**** Extract ****

Redefining your estate in the digital age

Estate planning

Find out how the digital shift may impact how you plan your estate, and tips for pre-planning your digital assets.


  • Fact: On a per capita basis, Canadians spend the most time online of any country in the world, each logging an average of 43.5 hours per month.1
  • Fact: Nearly all Canadians under the age of 45 use the internet every day.2
  • Fact: Among seniors (between the ages of 65 and 74), internet use sits at over 80 percent.3

The digital age is here, and for many of us, online and digital technologies touch our daily lives in a wide variety of ways. Whether it’s emails, e-commerce, banking, social media or otherwise, these technologies can offer a range of benefits, convenience and a means to stay connected. At the same time, from an estate perspective, as more of us increasingly “go digital” with our lives and information, this also marks an important turning point where we need to take a step back and consider the scope of our digital footprint, as well as why and how our digital assets need to be part of our estate plans. 

The digital world through an estate lens

As online technologies and capabilities have evolved over the years, the general tendency among many Canadians has been to both do more and store more digitally. And with new innovations continually pushing the bar for digital offerings, options, services and flexibility, the gravitation towards the digital realm shows no signs of slowing.

Canada is one connected country, and for many reasons, that’s a great thing, comments Sharon Hartung, founder and principal, Your Digital Undertaker, and Society for Trust and Estate Practitioners (STEP) TEP member. But there are implications to our use of technology in the planning of our estates most people don’t realize. The home office, in large part, isn’t paper anymore, and a great deal of our pertinent information, files, accounts and lives now exist online or in some other digital format. This shift could pose real challenges for estate planning and estate administration, but the good news is that with an awareness, you can proactively plan for your estate, including the digital assets and associated elements.

What is a digital asset?

When it comes to the term “digital asset,” there’s no universal definition that applies across the board (some resources define it broadly as an electronic record). The STEP recognizes digital assets as those that have financial and/or sentimental value, in much the same way as other physical assets or possessions.4

To gain a better understanding of your digital assets, Hartung suggests it may be helpful to look at the full scope of what you do, access and store digitally and then separate out the financial and sentimental aspects.

Technology has become so pervasive and so second-nature for some people, and I think that contributes to overlooking much of our digital footprint and what would be included as part of an estate, shares Hartung. To reframe it, I like to ask: Do you use email? Do you have loyalty points? Are you engaged in a social media community or have a blog? Do you use online banking or pay bills online? Do you have digital photos or a digital music collection? If so, this means you have digital assets, each with its own type and level of value that’s unique to you and your family.

In conceptualizing digital assets, it’s also important to distinguish them from digital accounts—the assets are items such as your emails, documents, images, audio or video files that are stored on digital devices, whereas the accounts are where you gain access to the assets (e.g. email account, file sharing account or social media account).

****

**To do:**
**a.** Summarize the article on digital assets in estate planning in two sentences.
**b.** Answer these questions from the article on digital assets in estate planning, one line each:
(i) How many hours per month does each Canadian spend online on average?
(ii) What is the rate of internet use among seniors aged 65 to 74?
(iii) What organization did Sharon Hartung found?
The material after the article on digital assets in estate planning is not needed here.

**** Data block ****

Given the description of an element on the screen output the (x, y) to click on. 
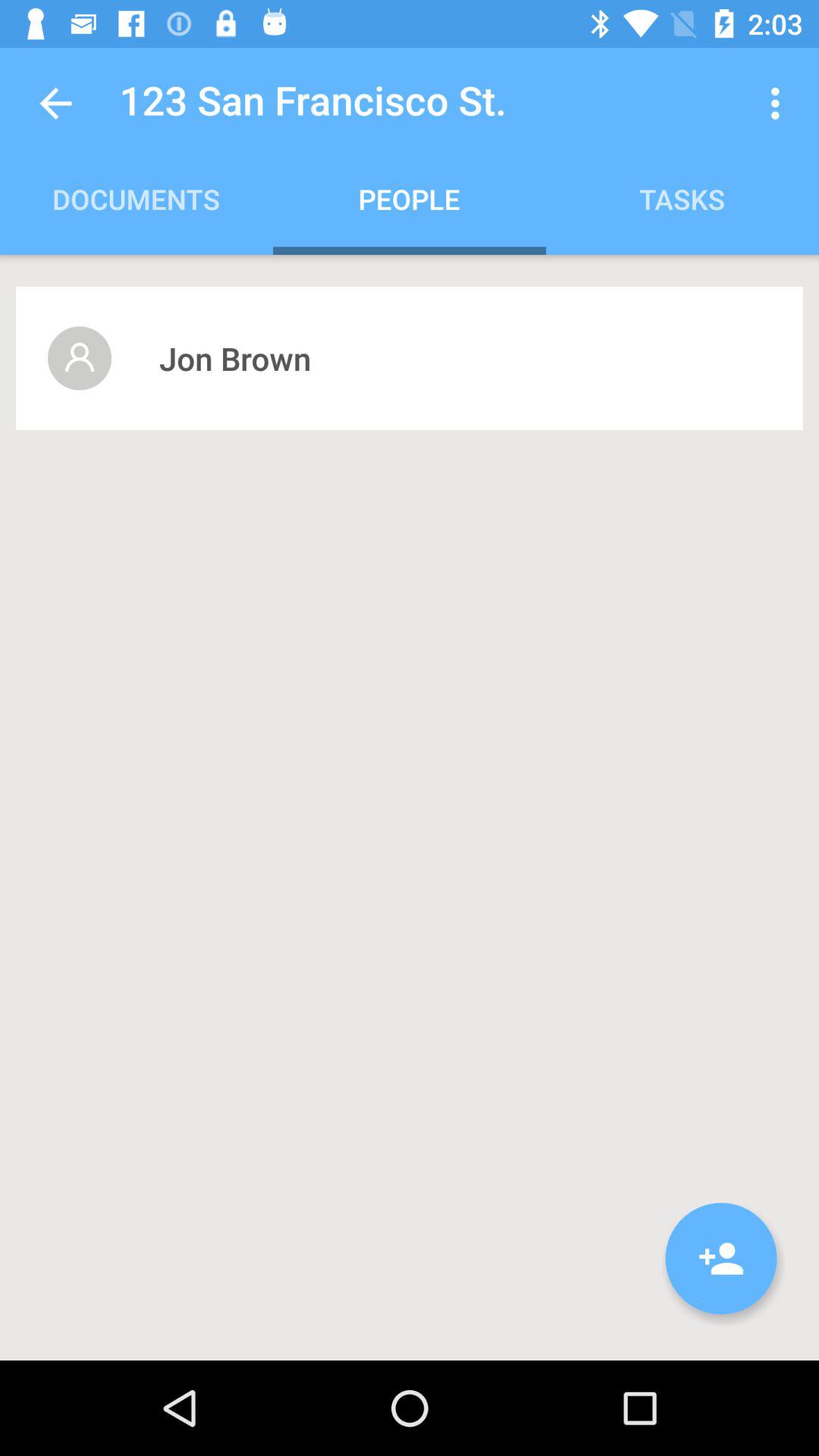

****

**The solutions:**
**a.** As Canadians do and store more of their lives digitally, they need to consider their digital footprint and include their digital assets in their estate plans. The Society for Trust and Estate Practitioners recognizes digital assets as items with financial or sentimental value, such as emails, documents, images, and audio or video files, which differ from the accounts used to access them.

**b.**
(i) 43.5 hours
(ii) Over 80 percent
(iii) Your Digital Undertaker